Something about his reaction made her feel uncomfortable.

As though sensing it, he asked more mildly, ‘How close are you?’

‘Another year at the most and I should be able to start looking for somewhere suitable. I was thinking of a second-hand bookshop, or a maybe a tearoom,’ she explained.

Contempt in his voice, he said, ‘Surely that kind of thing is only for old maids?’

Hiding her hurt, she asked, ‘What about you?’

‘The same kind of dream, only keeping up with tomorrow’s world. When I’ve graduated—and I’d like to get a really good degree—I want to start my own business.’

‘Doing what?’

His dark eyes glowed. ‘Setting up and programming computer systems, with the emphasis on communications.’

‘So you’re at college?’

‘Yes. After two or three years of drifting from job to job, I decided to go for it.’

‘You got a grant?’

He shook his head. ‘I didn’t want to mortgage my future, so I’ve been working evenings and weekends to pay my fees and keep body and soul together.’

‘It can’t be easy.’

‘No, it isn’t,’ he admitted bleakly. ‘Though I’m good at the technical side, and getting excellent class marks, I’m finding it a struggle. There’s never enough time.

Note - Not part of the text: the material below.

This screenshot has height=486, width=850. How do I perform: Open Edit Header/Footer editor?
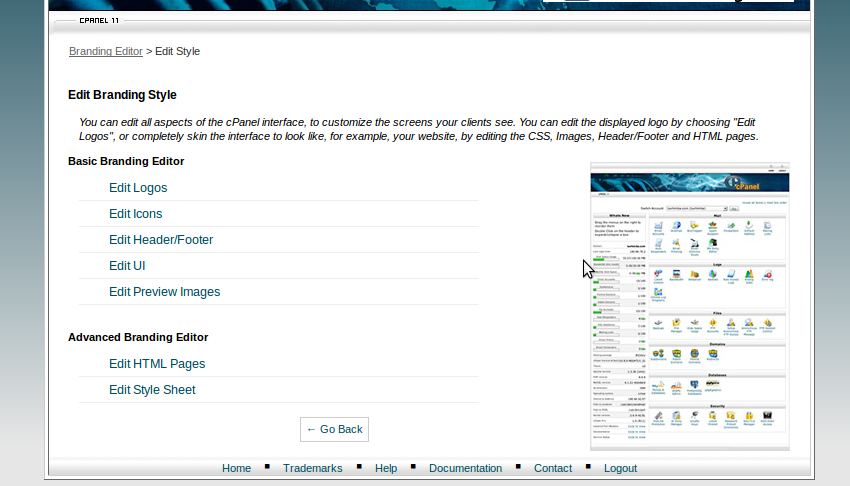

‘This coming year’s workload looks like being even heavier, but unless I can win the lottery, I have to find another job as soon as possible. A long bout of flu last month lost me my last one.’

She felt moved to protest. ‘But if the workload’s that heavy…’

‘I’ll have to manage somehow. No option. When I leave college and start my own business it will all have been worth it.

‘Pity you’re not into this modern technology lark,’ he added thoughtfully. ‘I could do with a partner. Someone to run the office. You’ve got a nice voice, the sort that sounds educated, though I don’t know how the hell you’ve managed it…’

Eleanor remembered, from when she was quite young, the Matron of Sunnyside remarking, ‘The child speaks well. She’s obviously from a good background… Which ought to make things easier…’

‘So you’d be ideal…’ Dave was going on. ‘Weekends and suchlike, when we had no one coming into the office, you could help with the actual installations. It’s not difficult once you know how.’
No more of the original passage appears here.